Has the RM really been defined completely ?

#1 · March 25, 2019, 8:40 am

In 1980, Codd defined a "data model" to be something that provided, in summary, all features necessary for "structure, integrity and manipulation" of [data/information present in] the database. The RM's answer has typically always been "relations, constraints defined using expressions of the relational algebra [ASSERTIONs], and relational algebra.".

However, it occurred to me that "manipulation" must involve/include/incorporate both the retrieval activity as the updating activity. And relational algebra, in its capacity as a mere system of computation starting from [relation] values that are given, has nothing to offer in the realm of database updating.

Codd kind of sidestepped this issue by accepting that databases would be kept in the old technologies and relational views just provided as a layer on top of them, so his model didn't need to address database updating.

TTM of course addresses this by seeing the database as a variable, or set thereof, but [f]actually I have never seen very much in the way of mathematical formalization of the concept. E.g. there might be mathematical proofs that such a system must necessaily involve the higher-order logics that DMG seeks so desperately to avoid (and AFAICT seeking the solution in the observation that database updating is in fact function application).

Is there any sense in these observations, and if so, does it mean the title question is not entirely unwarranted ?

Author of SIRA_PRISE

#2 · March 25, 2019, 2:11 pm

Hasn't computer science in general already said enough about variables and assignment?

Hugh

Coauthor of The Third Manifesto and related books.

#3 · March 25, 2019, 6:24 pm

Perhaps, but then it's rather curious that a thing such as the assignment principle is presented to some extent as an important finding ...

No ?

Author of SIRA_PRISE

#4 · March 26, 2019, 12:19 am

Quote from AntC on March 26, 2019, 12:19 am

Quote from Erwin on March 25, 2019, 6:24 pm

Perhaps, but then it's rather curious that a thing such as the assignment principle is presented to some extent as an important finding ...

Its "finding" is important only because Date & McGoveran's 1994 view updating rules could produce updates that broke the principle.

Something equivalent to the 'Assignment Principle' (how could you write it without caps?) was already explicit in Dayal&Bernstein 1978, just not with such a grandiloquent name.
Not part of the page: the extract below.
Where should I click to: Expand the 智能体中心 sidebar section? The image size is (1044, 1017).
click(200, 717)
D&McG 1994 was a significant step backwards, in very many respects.

McGoveran has since written that his co-author misunderstood what he [McG] was trying to do in 1994. And, as you acknowledge, has eschewed the whole idea of variables/assignment as being outside FOL.
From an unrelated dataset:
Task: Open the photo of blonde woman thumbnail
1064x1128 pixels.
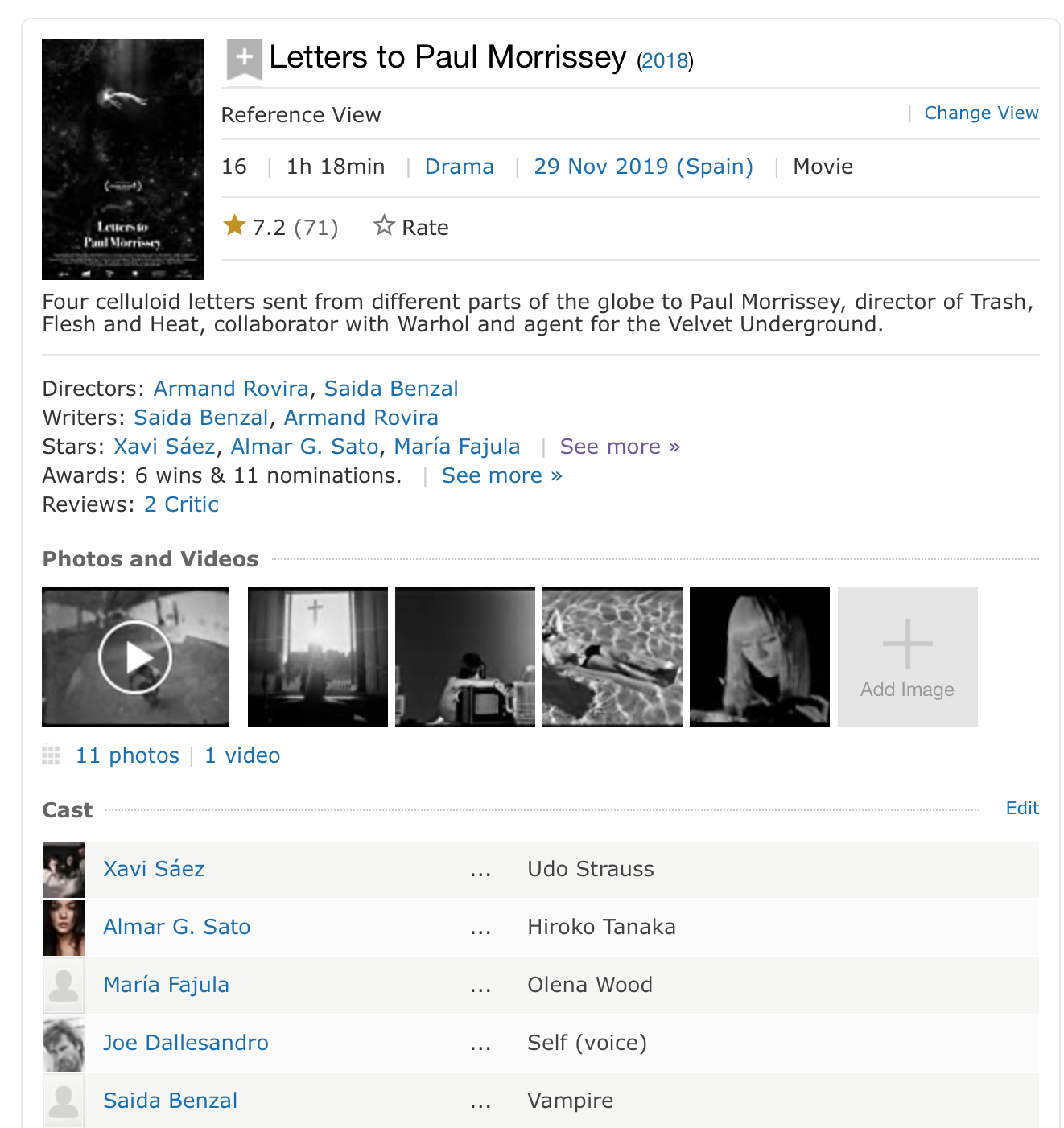Action: 760,657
Codd kind of sidestepped this issue by accepting that databases would be kept in the old technologies and relational views just provided as a layer on top of them, so his model didn't need to address database updating.

Hmm. Codd held various positions at various times. One of those positions was that all relations must have a Primary Key; and that the UPDATE operation must not change the Primary Key. There are hints of that thinking in some of the '12 rules' [1985]. And IIRC the 1990 text had all sorts of RM-mixed-up-with-Entity-Relationship-theory that said the Primary Key was a persistent characteristic of the Entity. (Sorry to be vague: I don't pay much attention to it. But it seems to be a significant delusion for Fabian Pascal in particular.)

Then yes UPDATE looks very like "old technologies" file/record updates; and can't be interpreted as equivalent to some assignment holus bolus to a var. The other advantage is we can talk about concurrent computing: different processes UPDATing different rows, again without assigning a value to the whole var/database. (And that feeds nicely into all the theory on serializability.)

[DMG] seeking the solution in the observation that database updating is in fact function application

You can get that thinking to work in a single user/single thread programming environment: some function operates on a value of type database, returning a value of type database; in a recursive process that takes update or retrieval commands as an extra argument.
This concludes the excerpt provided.